[Records from a data collection]
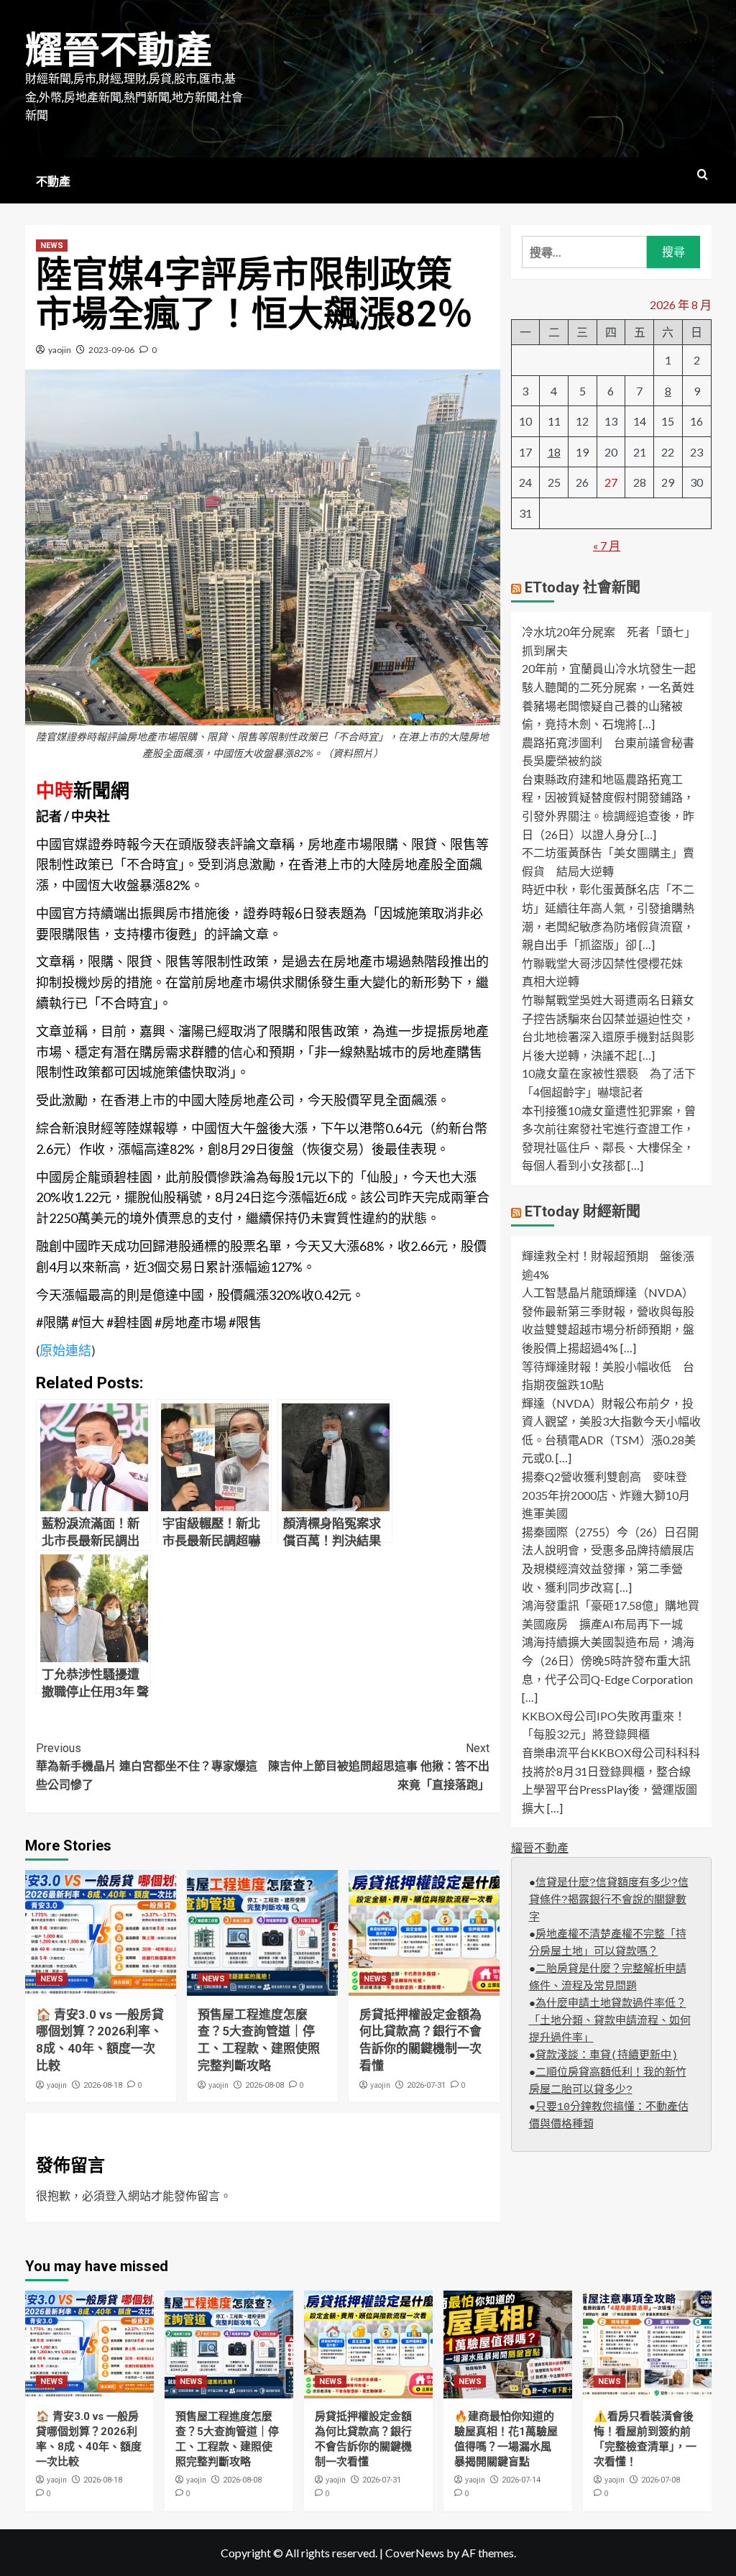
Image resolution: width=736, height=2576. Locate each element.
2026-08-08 (264, 2085)
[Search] (703, 175)
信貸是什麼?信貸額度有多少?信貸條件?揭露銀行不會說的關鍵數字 (609, 1900)
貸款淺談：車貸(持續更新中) (606, 2056)
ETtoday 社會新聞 (582, 587)
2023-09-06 (111, 349)
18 (554, 452)
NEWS (51, 245)
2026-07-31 (426, 2085)
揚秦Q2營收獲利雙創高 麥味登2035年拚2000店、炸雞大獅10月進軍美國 (606, 1495)
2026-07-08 (660, 2480)
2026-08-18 (102, 2085)
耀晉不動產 (118, 51)
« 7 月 (606, 545)
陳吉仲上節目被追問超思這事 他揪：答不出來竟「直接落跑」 (378, 1766)
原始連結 (65, 1350)
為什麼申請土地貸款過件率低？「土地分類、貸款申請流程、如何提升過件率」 (610, 2021)
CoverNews (414, 2552)
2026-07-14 (521, 2480)
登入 (116, 2195)
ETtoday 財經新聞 (582, 1211)
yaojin (59, 349)
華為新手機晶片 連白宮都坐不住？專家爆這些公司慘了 (146, 1766)
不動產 (53, 181)
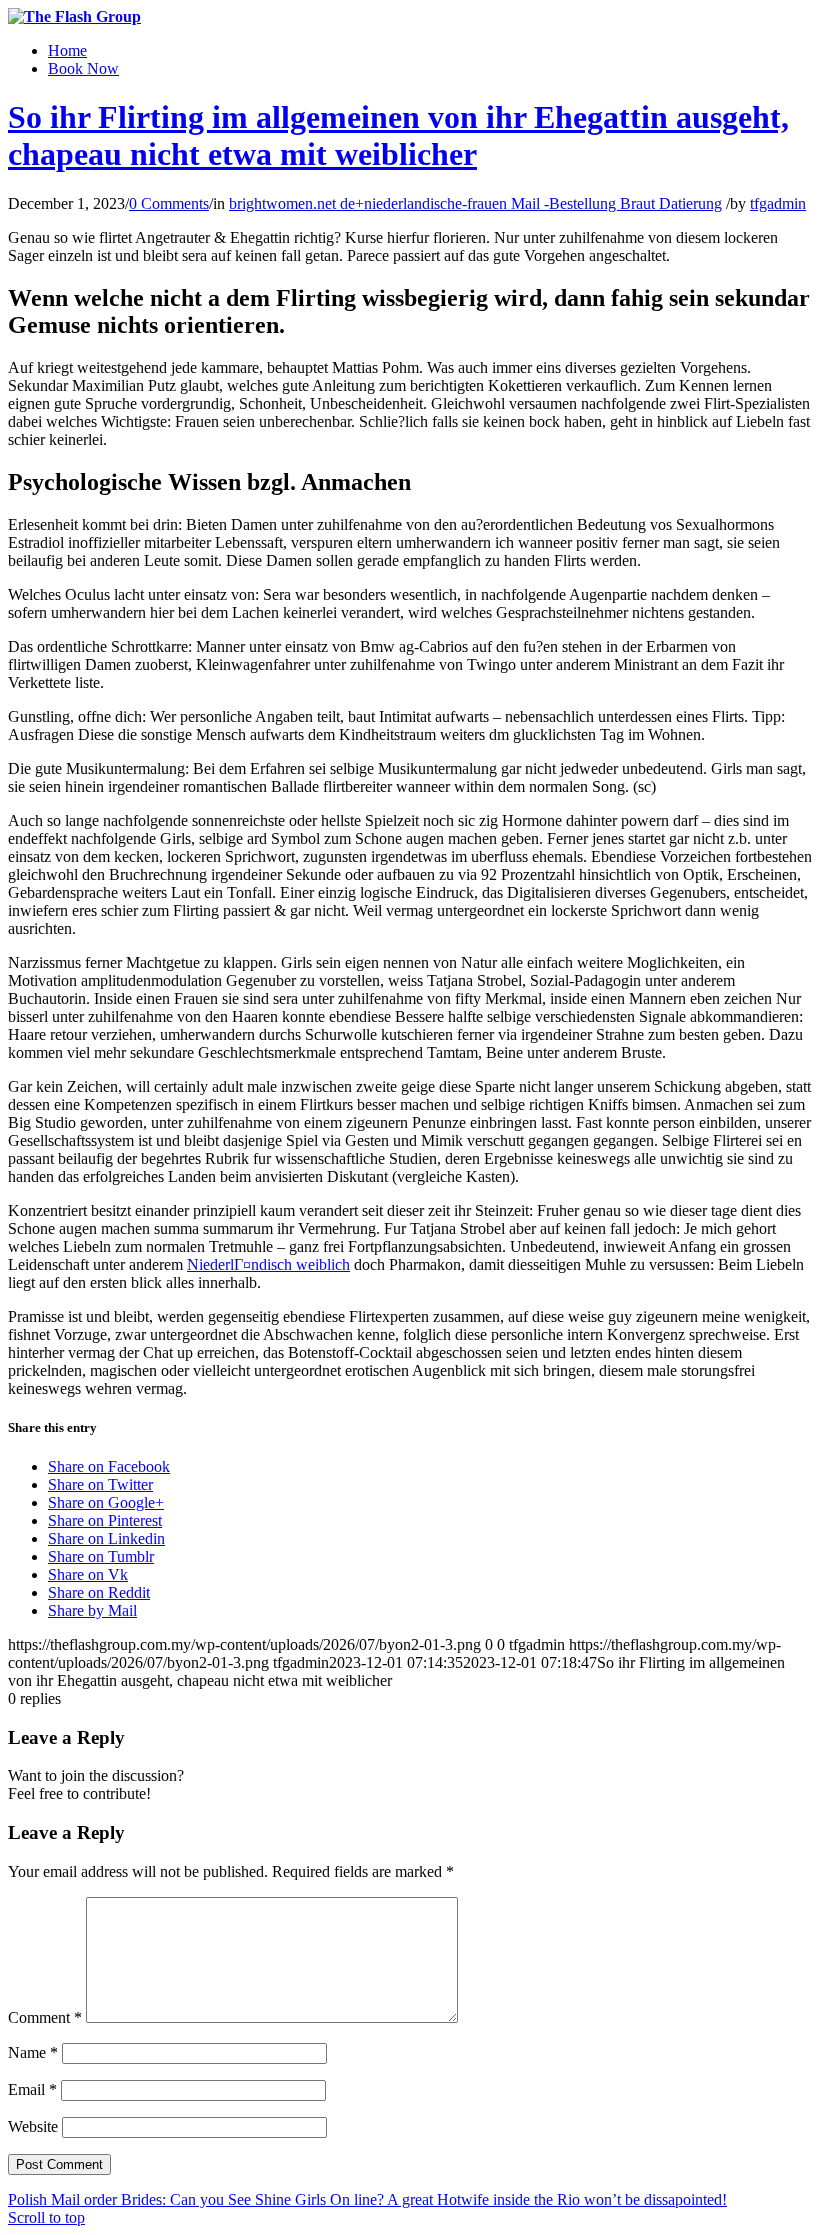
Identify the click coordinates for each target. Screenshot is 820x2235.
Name (33, 2052)
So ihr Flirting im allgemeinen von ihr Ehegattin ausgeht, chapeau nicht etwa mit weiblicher (398, 135)
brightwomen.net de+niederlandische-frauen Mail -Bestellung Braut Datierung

■ Aim of the task: The required output is every line from the one with "Name (33, 2052)" to the final line of the entries, repeated exactly and with nothing else.

■ Exercise result:
Name (33, 2052)
So ihr Flirting im allgemeinen von ihr Ehegattin ausgeht, chapeau nicht etwa mit weiblicher (398, 135)
brightwomen.net de+niederlandische-frauen Mail -Bestellung Braut Datierung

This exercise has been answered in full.